■ **Required task**: Copy the entries from the start through the line containing "[x=94, y=96]", inclusive, substituting "Directive" for each "Instruction" and changing nothing else.

■ **Working data**:
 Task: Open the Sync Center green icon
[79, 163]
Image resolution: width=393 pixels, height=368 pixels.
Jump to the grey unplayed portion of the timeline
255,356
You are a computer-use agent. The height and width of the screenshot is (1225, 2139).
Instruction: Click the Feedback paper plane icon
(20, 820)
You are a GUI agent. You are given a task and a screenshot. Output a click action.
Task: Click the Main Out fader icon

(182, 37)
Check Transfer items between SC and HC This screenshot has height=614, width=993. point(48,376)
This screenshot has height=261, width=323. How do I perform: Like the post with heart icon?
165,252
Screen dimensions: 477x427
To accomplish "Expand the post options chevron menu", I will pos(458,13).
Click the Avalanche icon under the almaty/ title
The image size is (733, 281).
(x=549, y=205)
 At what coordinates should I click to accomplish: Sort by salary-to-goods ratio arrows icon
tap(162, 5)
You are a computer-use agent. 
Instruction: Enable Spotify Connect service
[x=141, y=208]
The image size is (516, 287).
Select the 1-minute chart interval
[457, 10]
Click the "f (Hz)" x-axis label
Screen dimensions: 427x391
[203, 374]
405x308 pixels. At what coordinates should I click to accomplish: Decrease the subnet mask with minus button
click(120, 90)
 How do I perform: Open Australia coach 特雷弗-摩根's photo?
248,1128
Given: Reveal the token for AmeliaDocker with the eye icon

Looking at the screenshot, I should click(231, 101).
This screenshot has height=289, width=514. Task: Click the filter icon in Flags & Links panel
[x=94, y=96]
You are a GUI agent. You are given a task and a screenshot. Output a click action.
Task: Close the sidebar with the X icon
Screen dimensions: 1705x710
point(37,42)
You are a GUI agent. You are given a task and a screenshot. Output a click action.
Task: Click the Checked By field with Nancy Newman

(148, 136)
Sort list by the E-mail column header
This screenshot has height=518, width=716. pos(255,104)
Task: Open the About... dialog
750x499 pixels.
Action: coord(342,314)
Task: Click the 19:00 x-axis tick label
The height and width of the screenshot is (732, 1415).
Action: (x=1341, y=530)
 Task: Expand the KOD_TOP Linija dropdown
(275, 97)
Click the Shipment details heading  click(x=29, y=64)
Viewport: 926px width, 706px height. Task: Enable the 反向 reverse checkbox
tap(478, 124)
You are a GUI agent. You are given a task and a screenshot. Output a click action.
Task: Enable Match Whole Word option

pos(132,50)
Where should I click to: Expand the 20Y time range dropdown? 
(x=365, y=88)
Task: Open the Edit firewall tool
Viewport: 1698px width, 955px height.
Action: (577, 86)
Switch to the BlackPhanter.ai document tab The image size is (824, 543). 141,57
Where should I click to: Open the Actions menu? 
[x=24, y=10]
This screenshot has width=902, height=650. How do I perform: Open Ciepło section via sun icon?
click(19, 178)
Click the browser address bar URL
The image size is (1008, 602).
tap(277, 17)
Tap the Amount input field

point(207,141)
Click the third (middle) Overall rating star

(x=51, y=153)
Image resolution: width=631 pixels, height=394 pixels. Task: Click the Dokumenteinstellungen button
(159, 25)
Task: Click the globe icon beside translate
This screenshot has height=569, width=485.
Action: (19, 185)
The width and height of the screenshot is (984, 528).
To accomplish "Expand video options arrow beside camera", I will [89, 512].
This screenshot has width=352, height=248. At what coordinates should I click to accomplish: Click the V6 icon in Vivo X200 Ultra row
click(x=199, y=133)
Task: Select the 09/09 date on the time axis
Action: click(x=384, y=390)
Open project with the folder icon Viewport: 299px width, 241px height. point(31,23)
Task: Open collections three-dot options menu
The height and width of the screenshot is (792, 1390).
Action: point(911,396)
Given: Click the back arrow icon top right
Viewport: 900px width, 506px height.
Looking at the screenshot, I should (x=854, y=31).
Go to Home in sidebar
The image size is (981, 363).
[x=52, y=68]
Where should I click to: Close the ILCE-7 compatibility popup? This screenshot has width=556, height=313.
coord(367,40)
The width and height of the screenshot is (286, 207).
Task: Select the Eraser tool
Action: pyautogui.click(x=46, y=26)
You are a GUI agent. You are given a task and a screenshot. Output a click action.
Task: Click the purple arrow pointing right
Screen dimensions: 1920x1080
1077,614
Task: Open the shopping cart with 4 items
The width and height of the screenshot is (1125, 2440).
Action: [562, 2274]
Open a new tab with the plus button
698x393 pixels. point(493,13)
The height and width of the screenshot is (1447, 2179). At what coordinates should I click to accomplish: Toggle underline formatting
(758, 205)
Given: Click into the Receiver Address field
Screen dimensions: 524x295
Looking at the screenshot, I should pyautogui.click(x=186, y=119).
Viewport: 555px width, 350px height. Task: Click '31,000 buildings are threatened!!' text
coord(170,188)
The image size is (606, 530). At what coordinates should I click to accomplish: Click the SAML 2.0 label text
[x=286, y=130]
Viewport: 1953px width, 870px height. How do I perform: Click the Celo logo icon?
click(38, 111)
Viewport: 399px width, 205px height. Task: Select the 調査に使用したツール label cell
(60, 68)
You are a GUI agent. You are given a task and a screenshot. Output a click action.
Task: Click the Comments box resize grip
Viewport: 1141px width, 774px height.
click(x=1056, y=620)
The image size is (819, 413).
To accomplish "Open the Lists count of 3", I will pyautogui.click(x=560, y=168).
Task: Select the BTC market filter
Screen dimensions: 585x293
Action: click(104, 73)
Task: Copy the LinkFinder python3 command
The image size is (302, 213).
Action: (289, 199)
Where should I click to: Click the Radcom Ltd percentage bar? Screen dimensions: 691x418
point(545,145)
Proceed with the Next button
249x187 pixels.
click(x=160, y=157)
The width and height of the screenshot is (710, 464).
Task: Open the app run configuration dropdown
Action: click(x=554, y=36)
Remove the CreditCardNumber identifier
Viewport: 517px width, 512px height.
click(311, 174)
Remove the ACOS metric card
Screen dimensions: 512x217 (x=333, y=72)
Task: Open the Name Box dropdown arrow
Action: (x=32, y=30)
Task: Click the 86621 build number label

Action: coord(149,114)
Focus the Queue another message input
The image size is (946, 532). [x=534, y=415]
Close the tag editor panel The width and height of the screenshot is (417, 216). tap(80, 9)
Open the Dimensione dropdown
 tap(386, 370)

■ **Right answer**:
 Task: Open the Sync Center green icon
[79, 163]
Image resolution: width=393 pixels, height=368 pixels.
Jump to the grey unplayed portion of the timeline
255,356
You are a computer-use agent. The height and width of the screenshot is (1225, 2139).
Directive: Click the Feedback paper plane icon
(20, 820)
You are a GUI agent. You are given a task and a screenshot. Output a click action.
Task: Click the Main Out fader icon

(182, 37)
Check Transfer items between SC and HC This screenshot has height=614, width=993. point(48,376)
This screenshot has height=261, width=323. How do I perform: Like the post with heart icon?
165,252
Screen dimensions: 477x427
To accomplish "Expand the post options chevron menu", I will pos(458,13).
Click the Avalanche icon under the almaty/ title
The image size is (733, 281).
(x=549, y=205)
 At what coordinates should I click to accomplish: Sort by salary-to-goods ratio arrows icon
tap(162, 5)
You are a computer-use agent. 
Directive: Enable Spotify Connect service
[x=141, y=208]
The image size is (516, 287).
Select the 1-minute chart interval
[457, 10]
Click the "f (Hz)" x-axis label
Screen dimensions: 427x391
[203, 374]
405x308 pixels. At what coordinates should I click to accomplish: Decrease the subnet mask with minus button
click(120, 90)
 How do I perform: Open Australia coach 特雷弗-摩根's photo?
248,1128
Given: Reveal the token for AmeliaDocker with the eye icon

Looking at the screenshot, I should click(231, 101).
This screenshot has height=289, width=514. Task: Click the filter icon in Flags & Links panel
[x=94, y=96]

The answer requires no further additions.